人々がルナと遊ばないよう女性の安全管理員に指導させることにした。
ルナにとっては愛のムチ。
安全管理員による指導
夏になるとサケを獲るために集まってくる漁師たちの間でムーヤベーに立ち寄れば可愛いシャチが見られるという噂が広がっていた。

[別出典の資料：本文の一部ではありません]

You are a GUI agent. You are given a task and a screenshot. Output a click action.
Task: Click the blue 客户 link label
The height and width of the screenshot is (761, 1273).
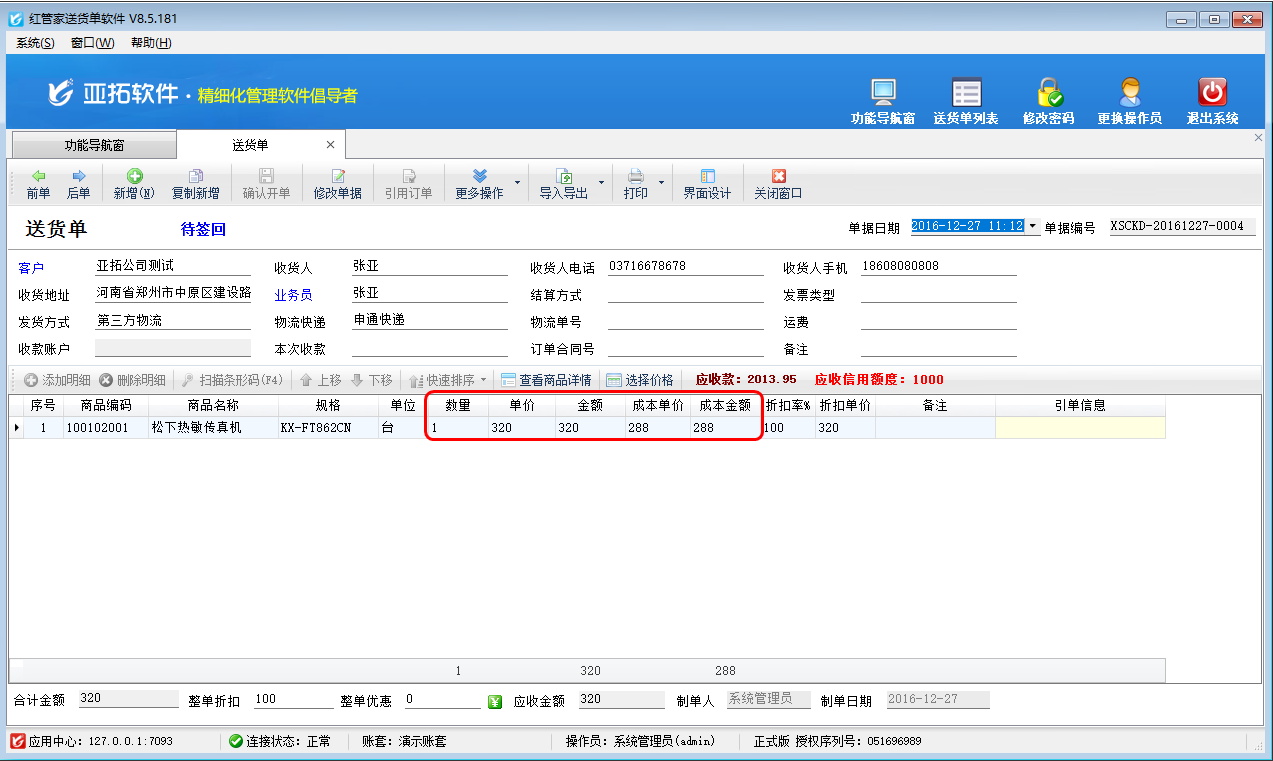(x=31, y=268)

「このシャチに触らないでください。違反になりますよ!」
「この子が寄って来たんだ」
「でもわざわざボートを止めたでしょ!」
「そのシャチになんらかの危害を加えると漁業法違反とみなされて罰金が課せられますよ!」
安全管理員の女性たちは断固たる態度で臨んだ。
「触らないでください!」
「解かったよ」
ボートを止めるのも法律違反
ヌートカ湾の雰囲気は一変した。
突然この海域でボートを止めるのは法律違反になった。
ところがルナは法律など知らない。
「シャチを見ないでください!」
「直ぐにこのエリアから出て!」
「漁業法違反で最高10万ドルの罰金が課せられます!」
「シャチを見ないで!」
「見世物じゃありませんよ!」
「漁業法違反に問われます!」
「スピード上げて!」
「止まらないで!」
「行って!」
「急いで!」
「早く!」
「スピード落とさないで!」
指導を快く思わない人
安全管理員による指導を快く思わない人もいた。
「ゴムボートに乗った女性たちがきてビデオまで撮られた」
「取り調べかと思ったよ」
みんな、なんだこの小娘たちはって怒っていた。
ルナに話の邪魔をされる
ルナに話の邪魔をされることもある。
「シャチに触ると10万ドルの罰金ですよ!」
「私たちはそのための監視を・・・!」
頭を持ち上げて話の邪魔をするルナ。
「ルナ止めて!」
「だったらこのシャチを移動させればいいじゃないか」
「漁船だって沢山いるんだから」
また頭を持ち上げて邪魔をする。
「ちょっとルナ止めてったら!」
「やってられないな}
「こっちに誘き寄せるからエンジンを止めて!」
ルナをだます
安全管理員たちはルナと人間の交流を断ち切るためにある技をあみ出した。
ルナがそばにいるとボートは動けない。
そこで私たち安全管理員が近寄ってフロートを使ってルナを誘き寄せることにした。
ボートが離れたら今度はルナを私たちがまく。
遊ぼうと誘っておいて置いてけぼりにする。
胸が痛んだ。
でもこれは意地悪じゃない。
人間と関わるのは良くない。
正しいかどうかは解らない。
交流を絶てない
こういうやり方を続けても人間との交流を絶てないことは初めから解っていた。
なぜなら私たち安全管理員がルナとの交流を持ってしまう。
ルナとの接触に葛藤を覚えた。
ルナが壊した壁を作り直すのが仕事なのにルナがやってくると愛おしく感じてしまう。
「人懐っこい」
「本当に可愛い」
「そんなに嬉しい」
この結びつきは他にはない。
初めての経験。
他の動物も好きだけどルナはまったく違う。
毎日往復60キロの旅
その夏、ユチャック号もルナを見るために停船することを禁じられた。
それに対してルナは新しい手を考えついた。
船が止まらなくなると今度は船と一緒に移動し始めた。
ルナはユチャック号について30キロ近い距離を移動した。
ムーヤベイとゴールデンリバーを往復するようになった。
触っただけで罰金
何をしたのか
「私はただ撫でただけ」
あそこに立っていたらルナが直ぐそばまでやってきた。
私が座ったら体の向きを変えてこっちを見た。
横向きになって私を見上げた。
だからちょっと撫でてやった。
そうして欲しがっていた。
そうしたら突然、後ろからこう言われた。
「そこの君、直ぐにシャチから手を離しなさい!」
連行され法廷へ
警官に連行され、サンディーはシャチを侵害した罪で法廷に。
ただし、ルナが証言台に立つことはない。
サンディーは罰金100ドルを払うように命じられた。
彼女は後悔したか?
「いいえ、100ドルの使い道としては最高だった!」
サンディーは笑いながら皮肉を言った。
ルナのために声を荒げることも抵抗もしなかった。